Thought leadership means different things to different people. For some, it’s a CEO spouting off jargon on LinkedIn. To others, it’s the content marketing equivalent of an op-ed. Thought leadership can be a characteristic of your content, or it can be a tactic of its own. At its core, thought leadership content is an opportunity to share personal insights. It does not need to follow any particular formula, nor does it have to come from a higher-up.
The best thought leadership content draws a line around an abstract concept. It’s when a writer finally puts into words something they’ve known to be true, but never explicitly stated. This can take all kinds of forms, but here are a few examples that we find to be particularly intriguing:
Thought leadership content is a good example of what we call movement-first content. The primary goal of movement-first content is to inspire, not necessarily to inform. These posts should spread via social media rather than search. They are optimized for impact, not distribution.

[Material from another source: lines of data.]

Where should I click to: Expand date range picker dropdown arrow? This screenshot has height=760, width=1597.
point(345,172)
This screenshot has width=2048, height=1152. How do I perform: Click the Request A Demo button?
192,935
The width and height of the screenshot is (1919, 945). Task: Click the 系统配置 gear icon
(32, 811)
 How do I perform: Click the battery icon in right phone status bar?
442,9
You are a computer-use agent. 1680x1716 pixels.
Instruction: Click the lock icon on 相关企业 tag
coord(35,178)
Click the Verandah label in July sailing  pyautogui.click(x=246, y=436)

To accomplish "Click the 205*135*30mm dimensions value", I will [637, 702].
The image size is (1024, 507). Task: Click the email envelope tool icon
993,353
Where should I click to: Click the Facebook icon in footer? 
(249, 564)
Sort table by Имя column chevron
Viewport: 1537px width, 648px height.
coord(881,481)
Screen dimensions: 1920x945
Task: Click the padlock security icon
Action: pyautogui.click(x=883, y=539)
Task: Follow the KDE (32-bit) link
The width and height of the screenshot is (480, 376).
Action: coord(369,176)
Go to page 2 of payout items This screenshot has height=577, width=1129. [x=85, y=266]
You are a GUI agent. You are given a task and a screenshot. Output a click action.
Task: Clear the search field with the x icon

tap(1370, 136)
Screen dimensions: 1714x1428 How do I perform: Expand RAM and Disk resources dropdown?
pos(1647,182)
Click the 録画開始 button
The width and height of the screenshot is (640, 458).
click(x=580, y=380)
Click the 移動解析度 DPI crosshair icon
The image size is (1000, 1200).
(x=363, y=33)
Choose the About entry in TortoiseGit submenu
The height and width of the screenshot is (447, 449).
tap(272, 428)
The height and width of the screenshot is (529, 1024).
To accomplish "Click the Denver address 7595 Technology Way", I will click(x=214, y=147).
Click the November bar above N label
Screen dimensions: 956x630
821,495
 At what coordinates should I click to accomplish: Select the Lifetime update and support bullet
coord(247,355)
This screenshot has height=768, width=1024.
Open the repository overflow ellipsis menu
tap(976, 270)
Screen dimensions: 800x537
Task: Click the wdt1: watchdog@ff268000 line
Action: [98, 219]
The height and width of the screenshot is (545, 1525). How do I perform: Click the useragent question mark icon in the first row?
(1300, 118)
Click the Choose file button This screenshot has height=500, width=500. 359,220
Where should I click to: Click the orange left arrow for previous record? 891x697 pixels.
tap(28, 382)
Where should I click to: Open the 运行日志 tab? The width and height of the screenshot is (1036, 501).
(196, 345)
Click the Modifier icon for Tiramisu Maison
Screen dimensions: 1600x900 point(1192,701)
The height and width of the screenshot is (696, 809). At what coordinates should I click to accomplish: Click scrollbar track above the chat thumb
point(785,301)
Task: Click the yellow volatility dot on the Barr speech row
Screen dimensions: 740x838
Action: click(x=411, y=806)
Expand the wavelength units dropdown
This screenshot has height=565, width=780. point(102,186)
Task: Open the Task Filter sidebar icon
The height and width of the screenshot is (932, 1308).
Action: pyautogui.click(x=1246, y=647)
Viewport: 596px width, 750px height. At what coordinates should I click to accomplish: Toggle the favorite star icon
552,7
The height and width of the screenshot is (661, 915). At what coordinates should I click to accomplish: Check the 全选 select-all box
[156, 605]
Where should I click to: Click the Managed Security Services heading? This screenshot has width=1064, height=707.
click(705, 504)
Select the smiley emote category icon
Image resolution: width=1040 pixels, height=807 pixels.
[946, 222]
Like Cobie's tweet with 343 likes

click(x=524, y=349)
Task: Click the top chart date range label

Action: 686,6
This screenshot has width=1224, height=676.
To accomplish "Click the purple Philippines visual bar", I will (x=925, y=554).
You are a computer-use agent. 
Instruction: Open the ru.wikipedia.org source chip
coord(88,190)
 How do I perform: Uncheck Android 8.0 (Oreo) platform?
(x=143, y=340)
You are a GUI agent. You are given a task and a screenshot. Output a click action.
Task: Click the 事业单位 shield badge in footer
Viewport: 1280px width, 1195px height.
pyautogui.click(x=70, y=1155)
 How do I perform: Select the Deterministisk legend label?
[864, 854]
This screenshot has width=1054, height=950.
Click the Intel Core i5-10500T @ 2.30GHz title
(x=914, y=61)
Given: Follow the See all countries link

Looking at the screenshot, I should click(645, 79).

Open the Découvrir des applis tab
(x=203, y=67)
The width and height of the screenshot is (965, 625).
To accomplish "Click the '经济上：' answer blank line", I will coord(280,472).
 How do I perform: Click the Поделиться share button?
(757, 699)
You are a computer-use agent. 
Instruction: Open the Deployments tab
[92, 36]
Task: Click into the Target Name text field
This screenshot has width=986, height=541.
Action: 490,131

Let’s first explain how this works. A hub is a page designed to rank for a competitive keyword. Think of it as “landing content” — optimized to the “T” for search and built to drive readers deeper into your site. It’s similar to an index or table of contents. The spokes are posts created for long-tail variations of the hub target keyword. All spokes point readers back to the hub but have the ability to rank on their own as well. Together, the hub and its spokes create a hierarchy that is clear to both readers and search engines.
A hub and its spokes work best when they operate outside the constraints of a blog. Atlassian has several excellent examples of this. It has dedicated a section of the site to agile development. You can see how it’s structured by looking at some of the URLs:
- etc. (there are dozens)
You may choose to create a hub to compete for a competitive keyword. Hubs are great for earning search traffic, but don’t expect them to drive tons of subscribers or bring in social traffic. (Remember: one post, one channel.)
Data analysis for content creation is way underutilized. Using data as source material for content is powerful because it makes your site an alpha source. There are a few ways to go about this:
Analyze user data
If you work for a SaaS company, you are sitting on a goldmine of data. Yes, it can be difficult to get access to the data. It’s also difficult to get a data analyst to sift through it. (Ideally, you can do at least some of this on your own. If not, time to level-up your spreadsheet skills.) Make the case by planning out a content series with very specific signup goals. This justifies the dev time needed to get and analyze the data.
Example: The Wistia Guide to Calls to Action in Video Marketing. This post was created with anonymized user data from the product. This was the primary output, but Wistia also created some spinoff posts.
Analyze public data
It’s not hard to collect, clean and analyze publicly available data, particularly if you’re looking for performance data. Social influence, downloads, pageviews, followers, etc. are all metrics that can easily be tracked, captured and analyzed.
Example: How to design a SlideShare that pulls over 1 million views. SketchDeck, an on-demand design service, put together this piece about popular SlideShares using some very accessible data (views, downloads, comments, number of slides, etc).
Run an experiment
This is the easiest way to create new source material since you can create your own hypothesis and choose what data to track. There are all kinds of ways to do this.
Example: We Stopped Publishing New Blog Posts for One Month. Here’s What Happened. Buffer simply stopped publishing new posts, spent time refreshing old content and tracked the traffic. It’s a straightforward, but very useful post.
Write, Analyze, Repeat
Remember, none of these tactics represent a full content strategy. Each is a way to flesh out your editorial calendar, build momentum or address an underserved part of the funnel. Test them out, tweak to fit your own vision or try something else — but keep going. The best content strategy is the one that keeps evolving.